When do most defaults happen at Bondora?

Post author By Taavi
Post date 14th October 2014
12 Comments on When do most defaults happen at Bondora?

Knowing when the majority of the loans default, can give you a good idea on how well your portfolio or some portion of the platform portfolio is performing.

In addition, if you know what proportion of loans default in a 6-month period after issuing and that the proportions have been relatively stable over time, you can make some rough estimations about your future default rates also.

The estimations might not be exactly scientifically accurate, but they’re certainly a whole lot more accurate than no estimations at all.

To shed some like to this topic, I’ve done a few analyses on the loan dataset provided by Bondora and will highlight some results below.

When do defaults happen?

First I decided to establish some sort of a baseline by looking at the entire dataset to see when do loans usually default.

Same information split into daily proportions of defaults.

Default proportions by day — The proportions of defaults by number of days since issuance.

About 50% of defaults have happened within the first 6 months and the biggest jump in defaults seems to happen in the first 120 days.

Defaults for different markets

From here, I wanted to see if there is any difference between markets. For this I have used the loans issued in 2013 and put the defaults into certain ranges to get a clearer image of what’s going on. This means that Slovakia is not included, as there were no loans issued in 2013.

Bondora defaults in Spain and Finland — Default proportions by day in Estonia, Spain and Finland for 2013.

There doesn’t seem to be much difference between countries for the proportions of defaults. For Estonian loans it seems like more defaults happen later on, but actually it’s just simply the fact that Finnish market was opened only at the end of July and Spanish market in October.

As time goes on, there’ll be some defaults at the 480 days point and some at 600 for FIN and ESP loans too and the graphs will likely look very much the same.

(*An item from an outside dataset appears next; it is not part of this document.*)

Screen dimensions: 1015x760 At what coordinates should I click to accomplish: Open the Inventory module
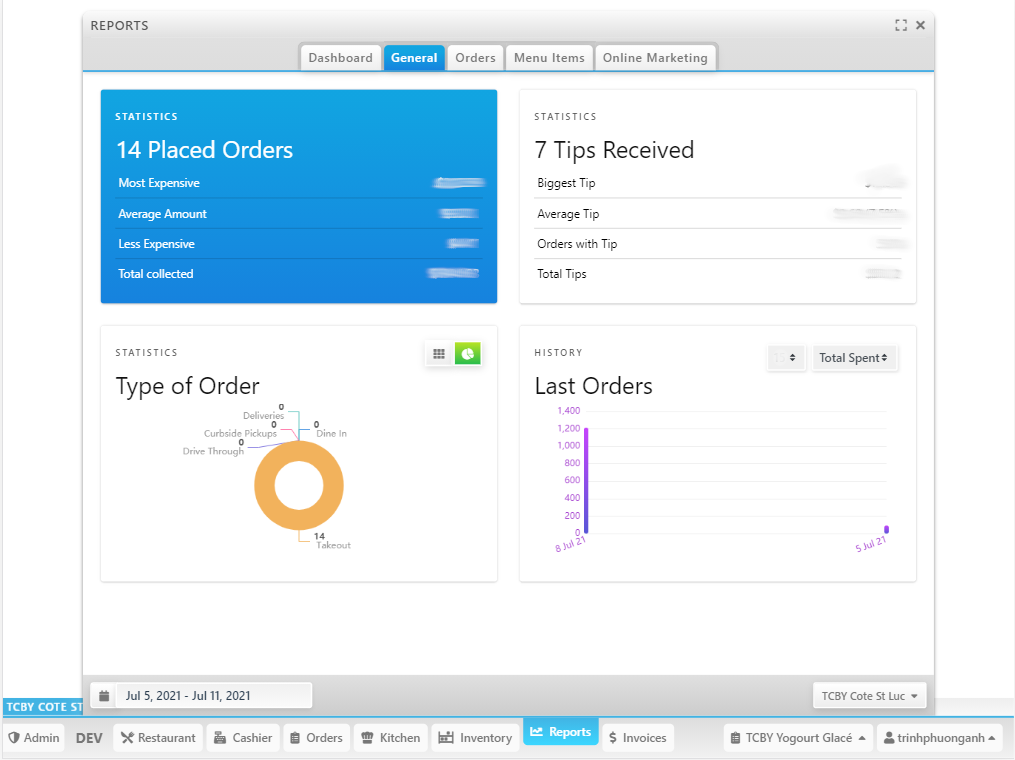(x=476, y=738)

Defaults for different years

Another thing to look at is whether the proportions have changed in time and how. Again I split up the periods into ranges and put the results on the interesting graph below.

Bondora defaults per year of issuance — Default proportions per issuing years.

Some conclusions to make on this:

Year after year, the defaults seem to be happening later on in the loan term. My guess would be that this is the result of more stricter underwriting rules and better fraud checks. For example, initially it was possible to apply even with current payment problems.
The long tail really adds up after 2009. This is not some huge increase at some certain date, but small amounts of defaults every now and then which is to be expected (people lose their jobs or get in difficulties).
Even though 2013 seems like a large increase in the proportion of initial defaults, then do keep in mind that a large portion of the loans haven’t even reached the 360 day deadline so far and the later defaults are still to come in. The pattern seems relatively same as for previous years.

Year after year the pattern seems to be essentially same with some tendency of proportionally more loans defaulting after a longer period of time.

Monthly seasonality

A question of some interest now was to check whether there’s a difference in when a loan was issued. We know that there’s some seasonality when more defaults happen so would be interesting to see if there’s any differences based on the month when a loan is issued.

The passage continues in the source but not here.